Current Condition / Integrity
The present course expresses two eras: a Ross nine from 1920 and a Kidwell nine opened in 1975. The routing has not been published in a way that allows an easy overlay of 1920 holes onto the modern card, and the club’s website does not enumerate which present holes trace directly to Ross’s build. Nevertheless, the club continues to promote its Ross heritage, and modern yardage data confirms a par-72 course of approximately 6,835 yards. Publicly available descriptions note tree-lined fairways, small and contoured greens, and multiple creek crossings, all of which are compatible with a Ross-era nine that retained close green-to-tee transitions. The addition of the Kidwell nine increased total length and introduced more expansive tee complexes, a signature of 1970s work, but there is no evidence in accessible sources of a full-scale recontouring of the older green pads.
This narrative relies on club publications, third-party course guides, and one forum post referencing primary items. The club’s web pages now contain duplicated and slightly inconsistent phrasing about the “original nine in 1896” versus “original six built in 1896 and Ross adding three in 1920,” but both iterations converge on the same chronology: member six (1896) → Ross nine (1920) → Kidwell second nine (1970s).
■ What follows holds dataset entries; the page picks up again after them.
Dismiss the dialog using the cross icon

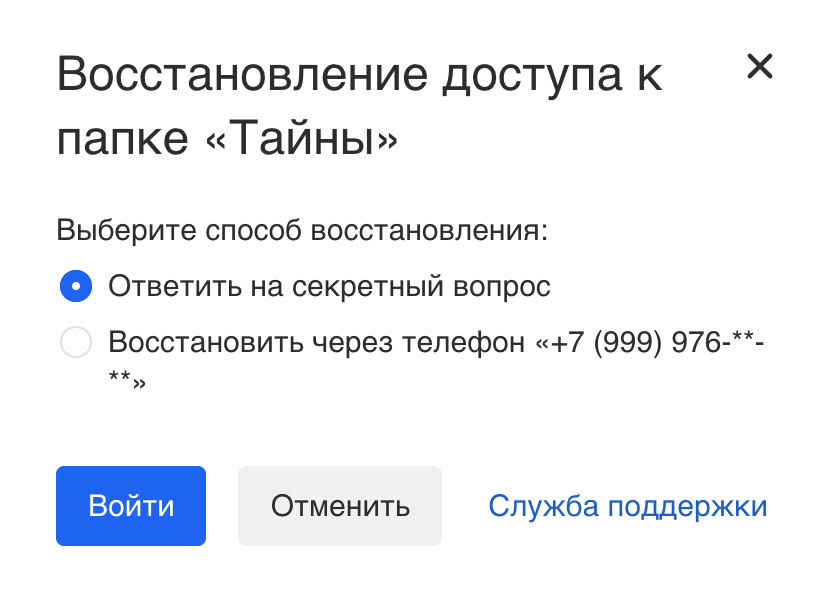[760, 67]
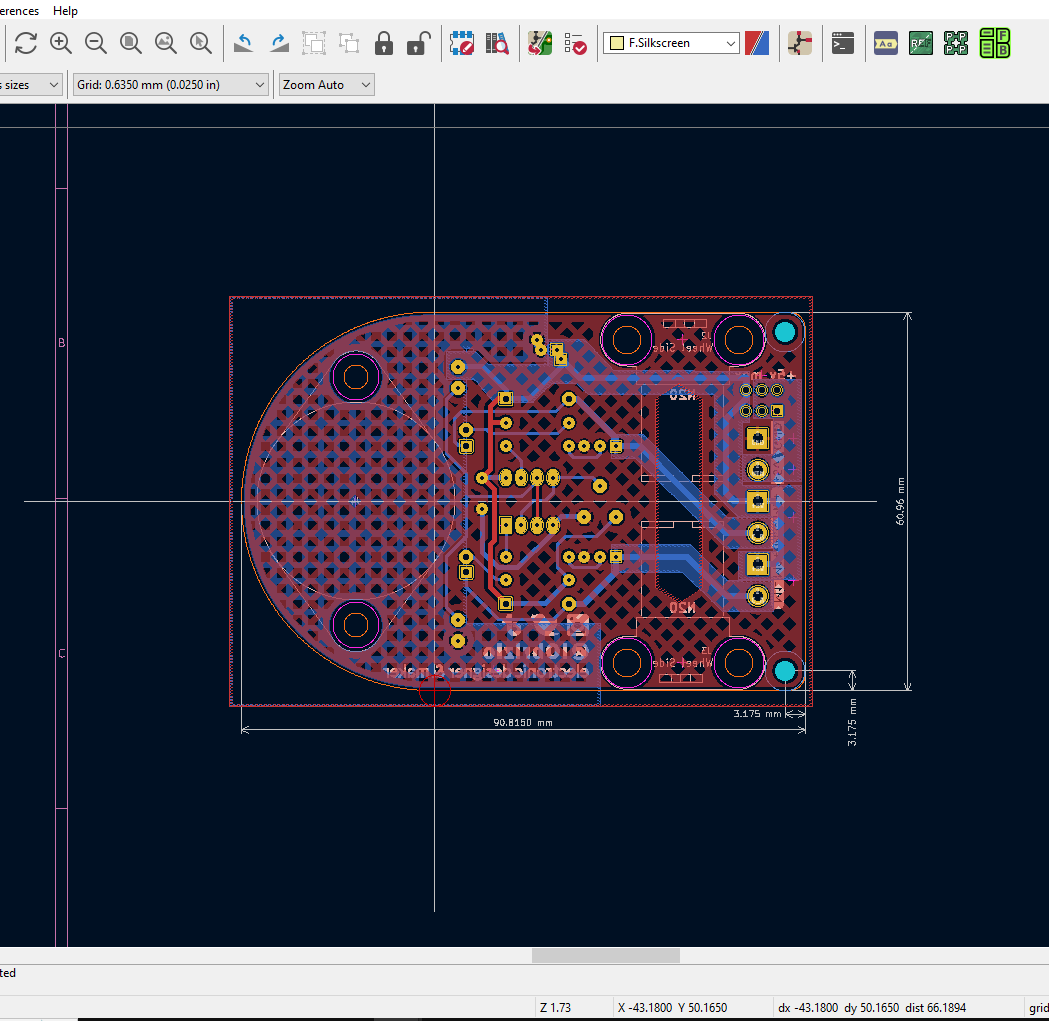Update PCB from schematic
The width and height of the screenshot is (1049, 1021).
pyautogui.click(x=540, y=43)
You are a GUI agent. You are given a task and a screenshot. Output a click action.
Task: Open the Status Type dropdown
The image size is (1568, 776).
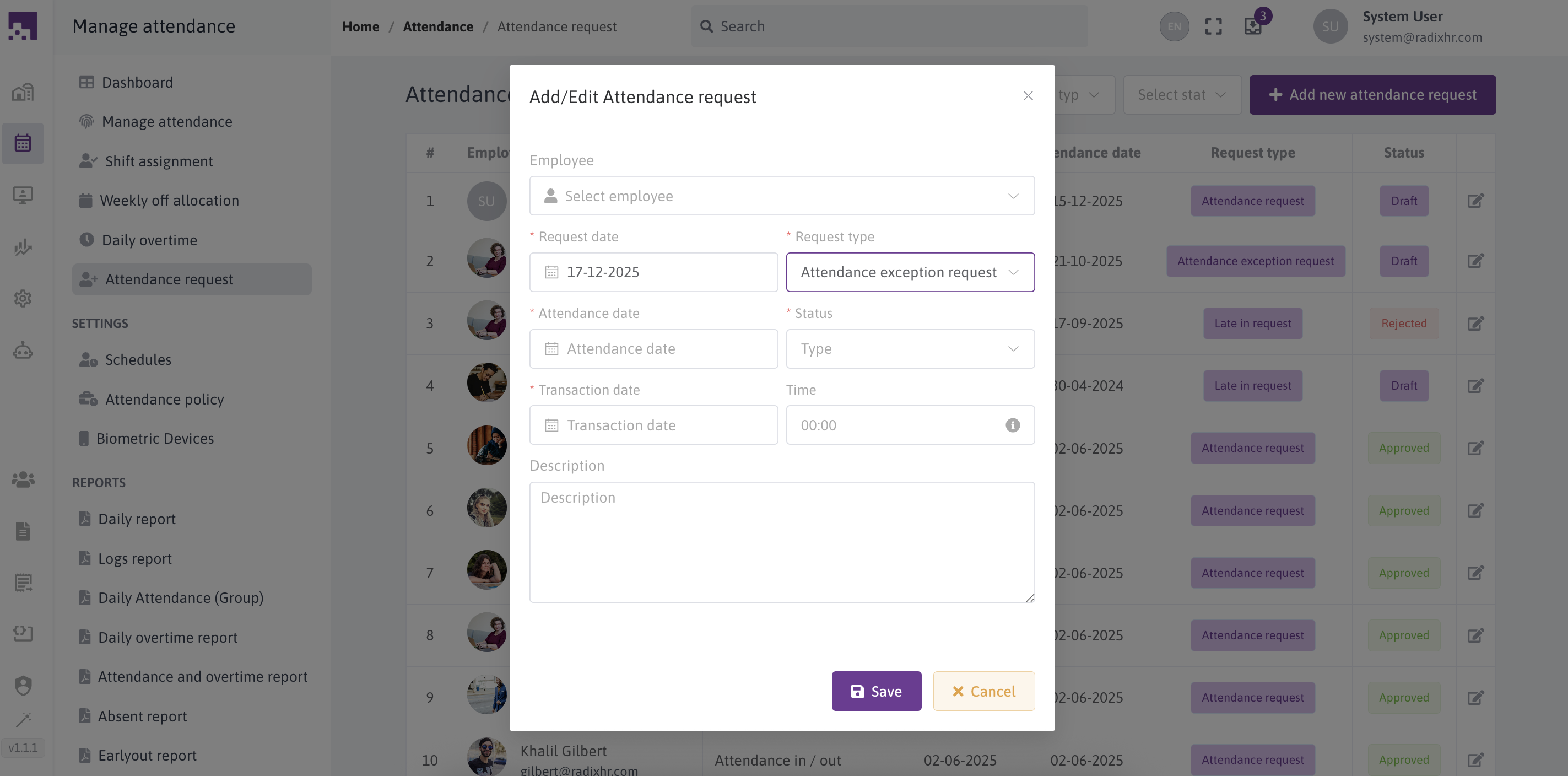pos(910,349)
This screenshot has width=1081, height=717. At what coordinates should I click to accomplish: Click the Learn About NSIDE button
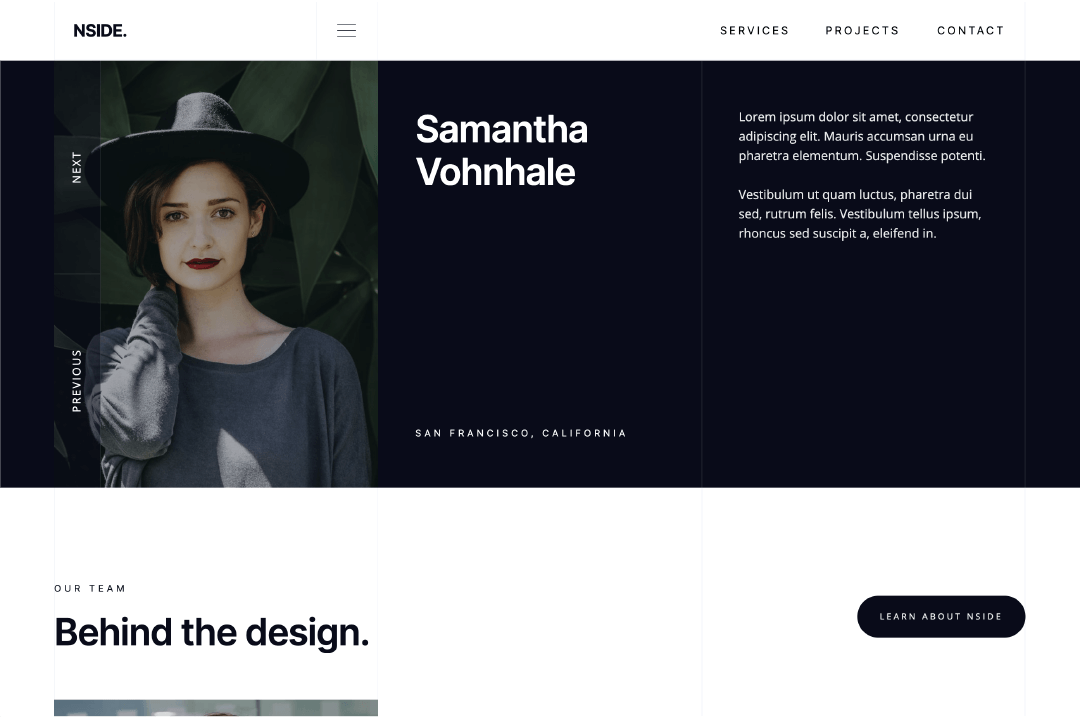(940, 616)
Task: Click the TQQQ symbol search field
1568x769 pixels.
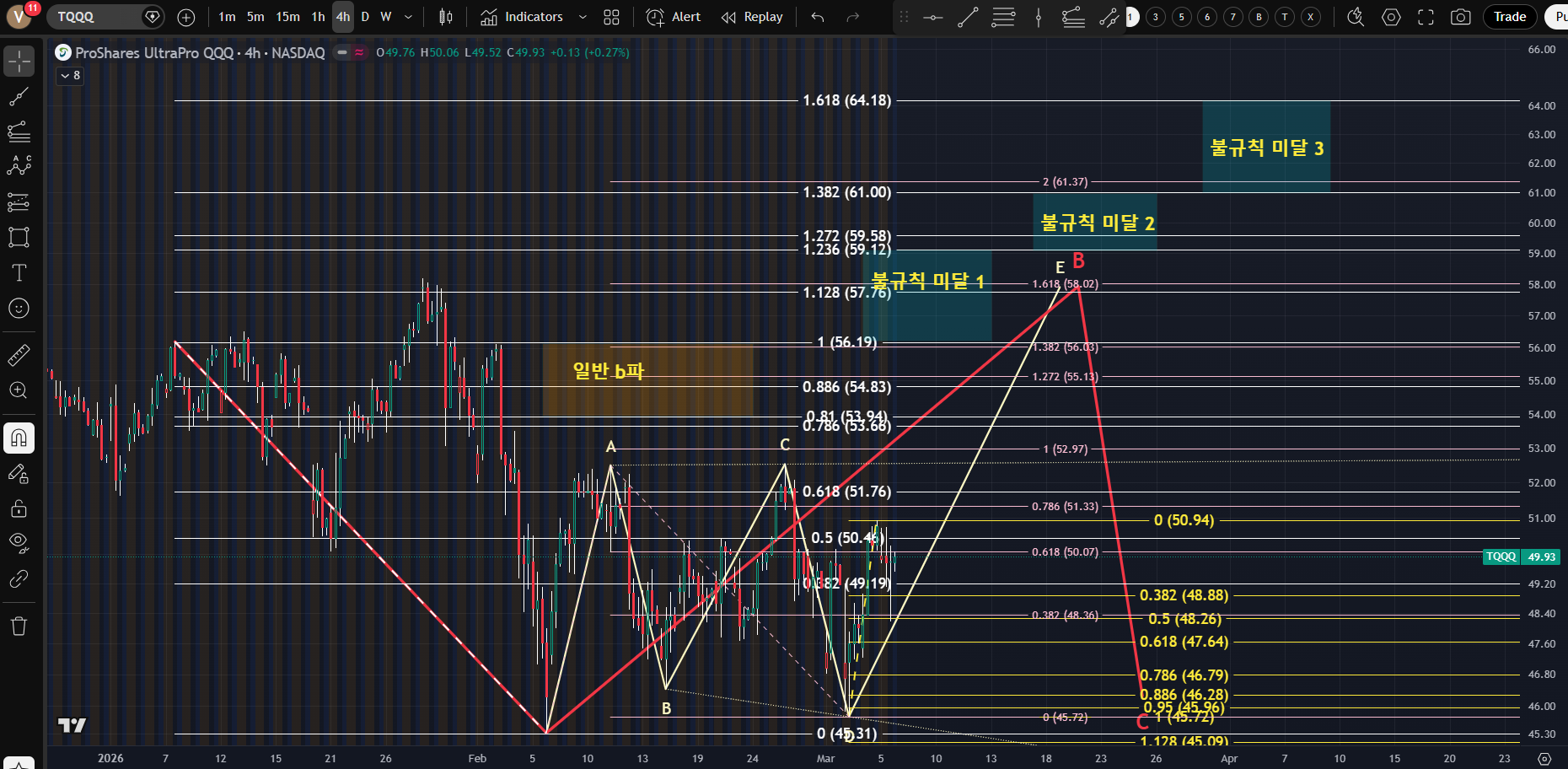Action: 93,17
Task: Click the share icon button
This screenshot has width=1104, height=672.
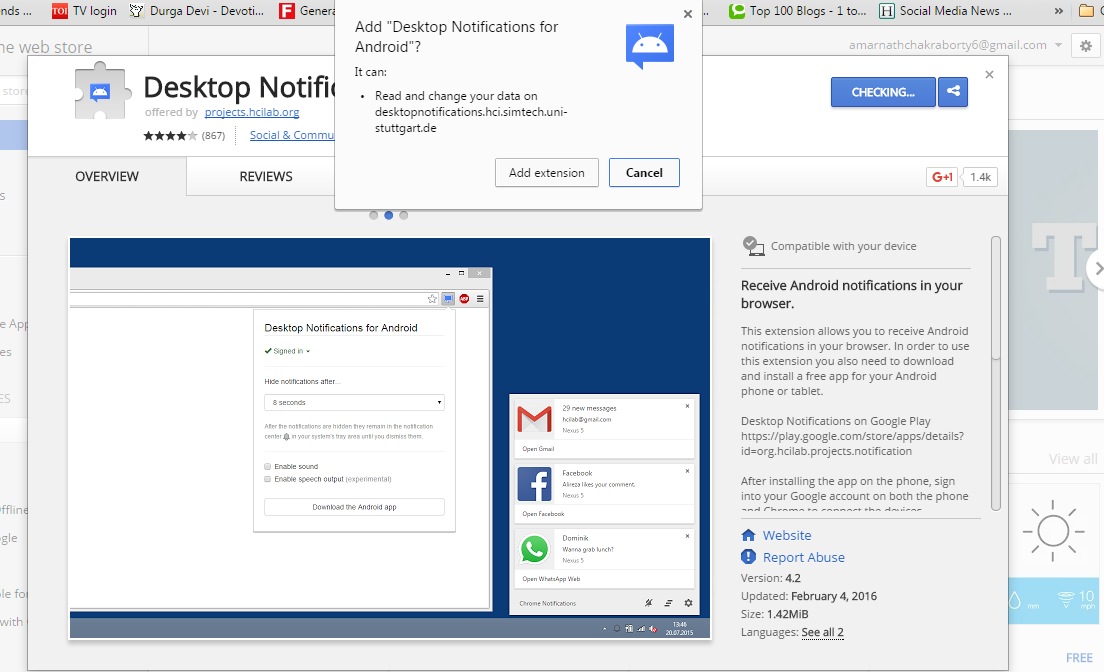Action: [953, 92]
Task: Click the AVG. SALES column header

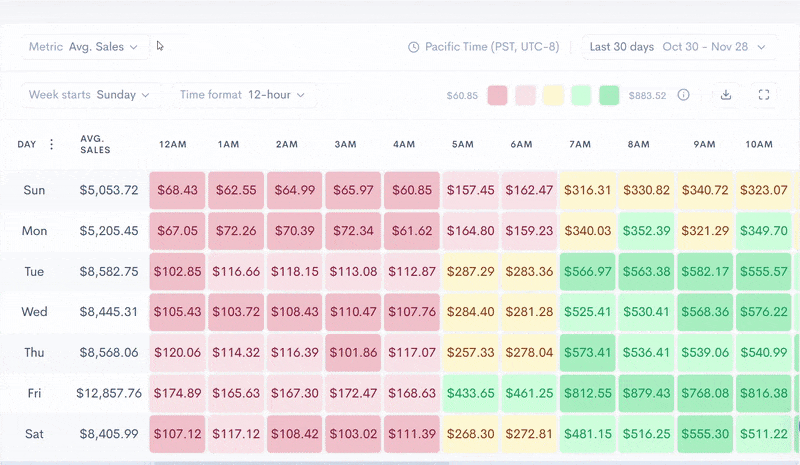Action: [x=96, y=145]
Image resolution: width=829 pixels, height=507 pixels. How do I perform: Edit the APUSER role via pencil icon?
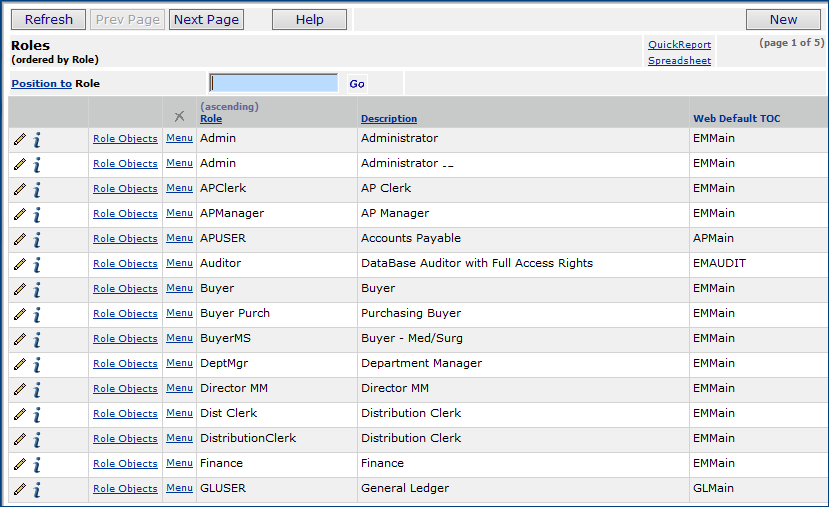click(x=20, y=239)
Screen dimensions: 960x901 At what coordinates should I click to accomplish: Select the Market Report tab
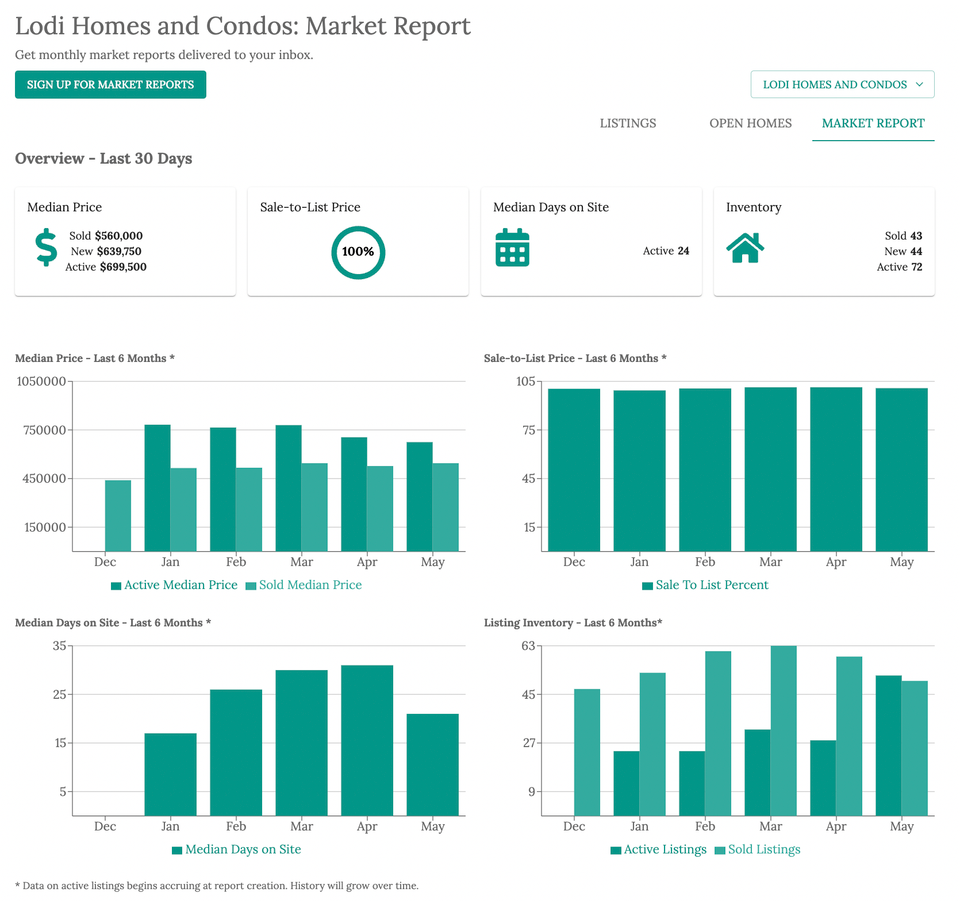coord(873,123)
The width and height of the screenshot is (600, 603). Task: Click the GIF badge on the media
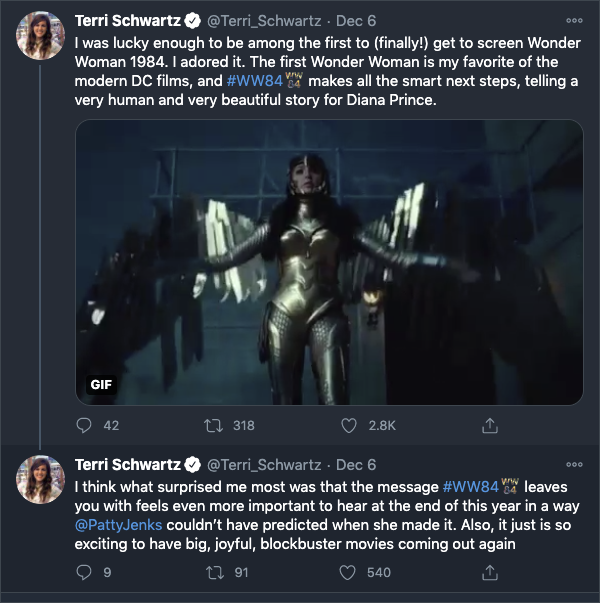point(101,384)
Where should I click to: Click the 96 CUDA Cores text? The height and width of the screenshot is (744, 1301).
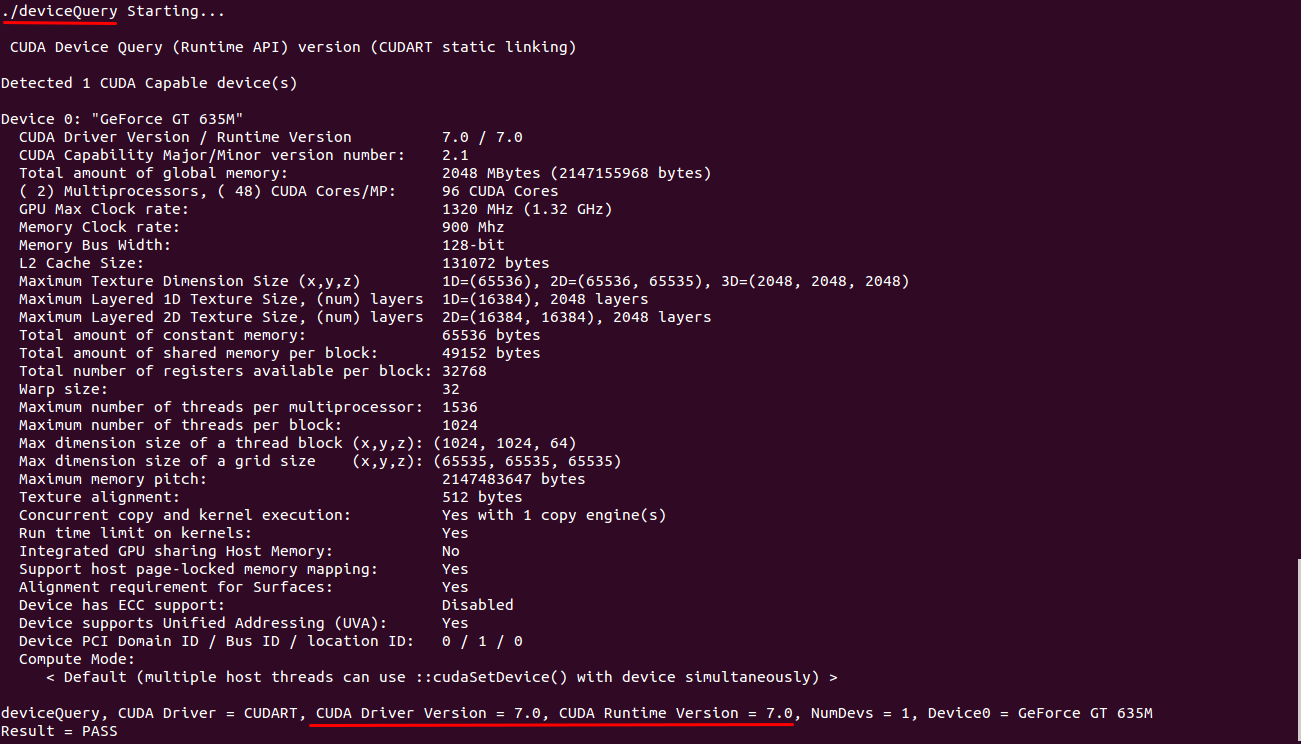[x=500, y=191]
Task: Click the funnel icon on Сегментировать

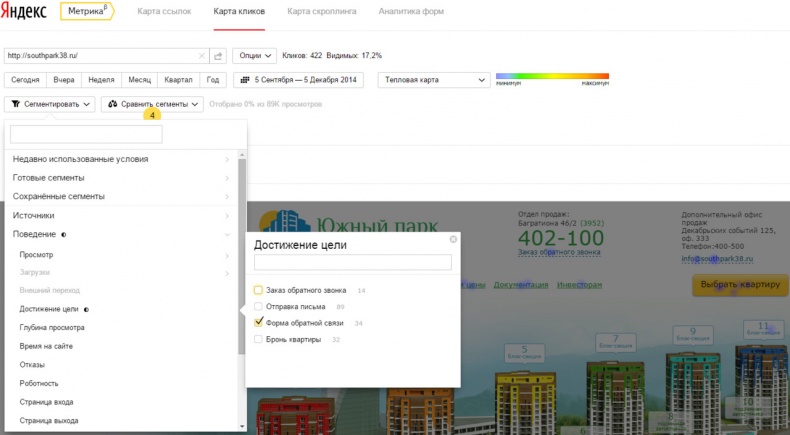Action: coord(15,104)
The exact mapping of the Ross nine onto today’s card, and the presence/extent of later rebuilds to those greens and bunkers, remains undocumented in public sources and is flagged for further archival work.
Sources & Notes
Piqua Country Club (official site), “An Equity Private Club” landing page (accessed Sept. 2025): confirms private status and credits course design to Donald Ross and Jack Kidwell.
Piqua Country Club, “Golf Course & Programs” page (accessed Sept. 2025): states original six holes in 1896; Ross redesigned those six and added three in 1920; later enhancements include an additional nine by Jack Kidwell (wording appears in two near-duplicate passages).
Bobby Jones Links news release, “Piqua CC turns to Bobby Jones Links,” Feb. 20, 2024: reiterates 1896 six-hole start and Ross 1920 redesign/expansion; notes later Kidwell nine.
The First Call (industry news), “Bobby Jones Links to manage Ohio’s Piqua Country Club,” Feb. 19, 2024: same chronology summary as #3.
Dayton Daily News, “Private course golf guide for 2011,” Apr. 8, 2011: contemporary local description noting creeks crossing each par five and differences in front versus back nine character.
GolfClubAtlas forum thread, “Reunderstanding Ross,” Feb. 2, 2022: user-compiled notes citing a 1920 “Ross/Hatch” plan and an Aug. 28, 1922 Dayton Herald reference to Ross at Piqua; included here as a pointer to primary sources that require verification.
Top100GolfCourses.com, “Piqua Country Club” (accessed Sept. 2025): summarizes the course as a Ross nine from the early 1920s with a Kidwell nine added in the mid-1970s.